▶ **Your task**: Look through the listing below and write out exactly the lines from the line with "You are a GUI" to the line with "Image resolution: width=812", both included, and no others.

▶ **Supplied records**:
::::::::::

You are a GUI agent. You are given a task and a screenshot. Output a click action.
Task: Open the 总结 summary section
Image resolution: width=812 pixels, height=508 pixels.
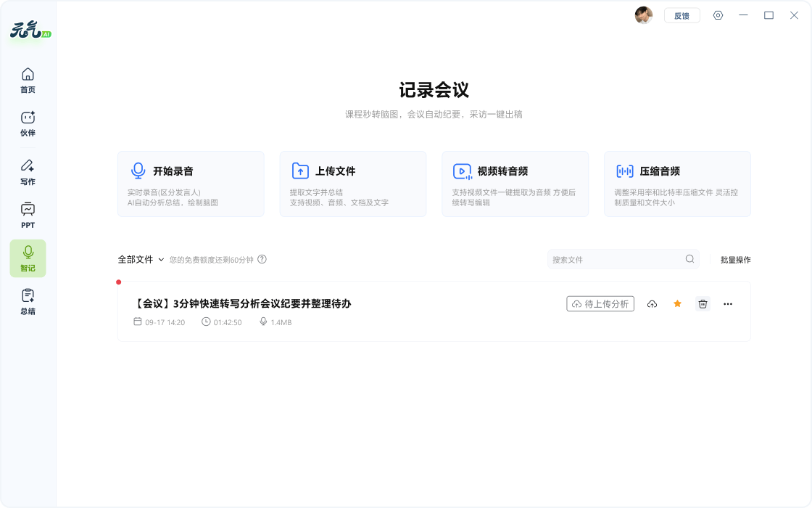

::::::::::

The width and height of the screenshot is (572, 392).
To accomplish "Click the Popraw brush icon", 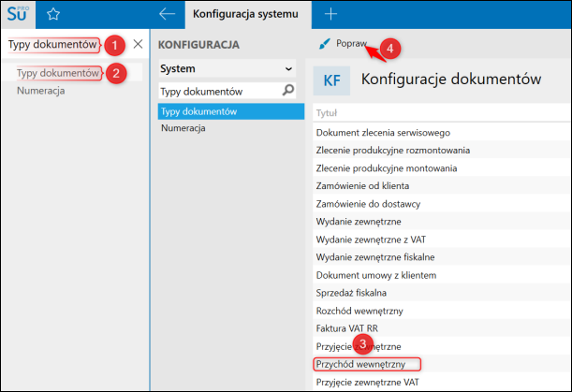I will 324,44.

::::::::::

▶ **Response below**:
You are a GUI agent. You are given a task and a screenshot. Output a click action.
Task: Open the 总结 summary section
Image resolution: width=812 pixels, height=508 pixels.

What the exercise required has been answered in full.